Сергей Самсонов - Железная кость
Меж березовых косм, сквозь зеленое пламя листвы завиднелся лоскут перепаханной трактором под картошку земли, и вот если б открылись там белые льды, беспредельная Арктика или Луна, то не так бы в Чугуеве дрогнуло всё — как споткнулось и рухнуло, налетев на обычность, яснопамятность чистой, законной трудовой человеческой жизни, неизменной, незыблемой, невозбранно идущей по кругу дождей и снегов, раскаленных чугунных закатов и розовых зорь: неизвестные русские люди здесь росли, как трава, и сходили с земли в предначертанный срок, как растаявший снег, и ведь этого, этого он, Чугуев, себя и лишил с потрошащей бесповоротностью — правды свободы, потому что свобода обретается только в способности жить, как растешь. Ну а дальше за полем протянулась лужайка между длинным сараем и банькой-мазанкой, поперек — паруса с кружевами, бельевые веревки на воткнутых в землю шестах, и вот тут только все и увидели, повалившись без ног на опушке, друг на друге багровые свежие ссадины и надутые кровью набрякшие шишки и почуяли всей своей общей шкурой, как они все избиты машинным железом и изодраны с ног до макушки непролазной дикой природой Ишима, вот не то чтобы просто равнодушно-глухой и упрямой, а способною чувствовать, постигать человека, что внедрился в нее со своей душой и грузом всего прожитого.
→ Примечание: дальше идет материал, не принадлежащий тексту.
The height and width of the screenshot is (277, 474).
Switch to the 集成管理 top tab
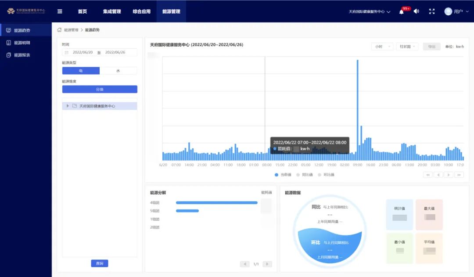112,11
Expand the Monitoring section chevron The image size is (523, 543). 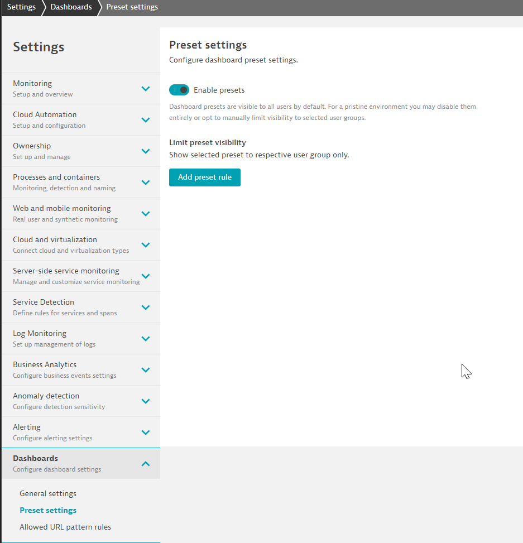(146, 89)
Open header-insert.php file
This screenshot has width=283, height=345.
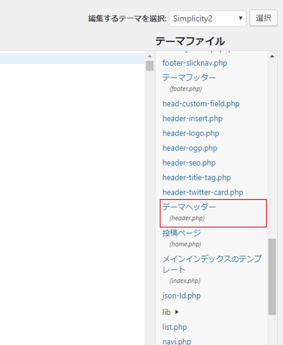[x=192, y=118]
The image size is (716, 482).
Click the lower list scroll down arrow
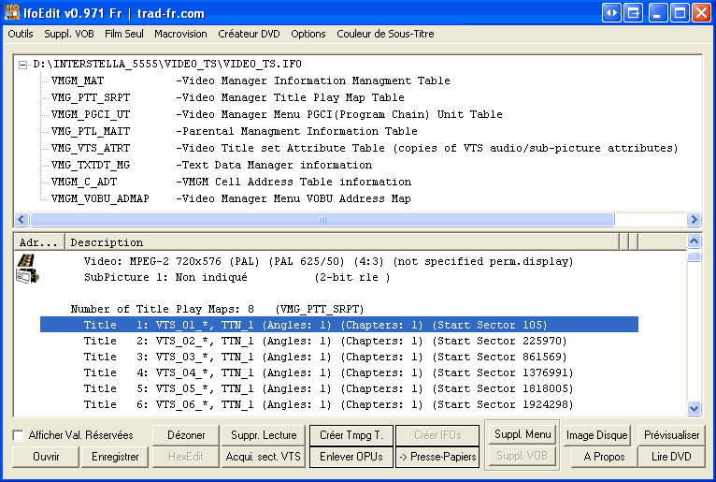click(x=694, y=408)
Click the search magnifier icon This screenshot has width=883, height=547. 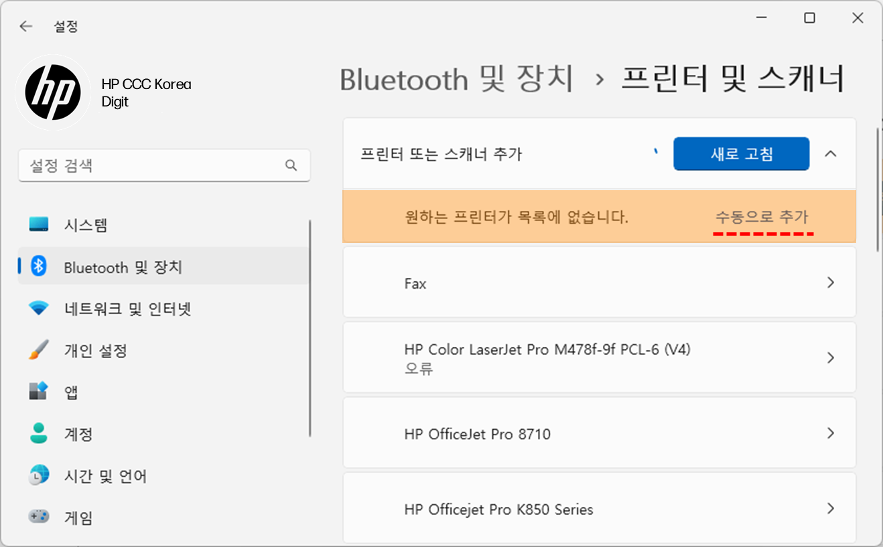coord(291,165)
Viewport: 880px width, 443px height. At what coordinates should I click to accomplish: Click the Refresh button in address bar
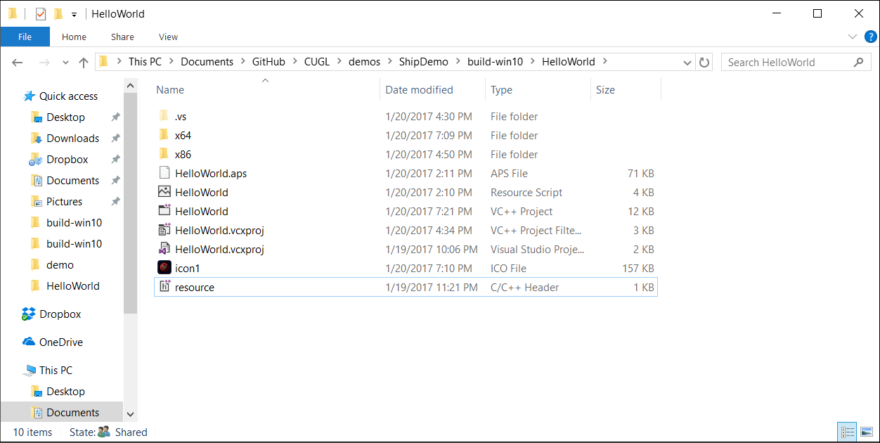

И сейчас будто эта природа не желала пустить их ни к этому дому, ни на волю вообще, словно нет и не может им быть от земли никогда уже больше прощения, ни большому Угланову, ни простому Чугуеву — слишком много на них несмываемой грязи и крови, слишком уж запоздалым, навсегда опоздавшим за убойным движением руки и не нужным уже никому было в нем, дураке, покаяние, слишком уж тяжело самомнение, самолюбие было в Угланове, чтоб земля захотела их по-ма те рински принять, своевольно ломящихся из отведенной им зоны, из участи.
— Покурите пока, — цыцкнул им поводырь и, толкнувшись, пошел, как к соседу сосед, в полный рост через поле.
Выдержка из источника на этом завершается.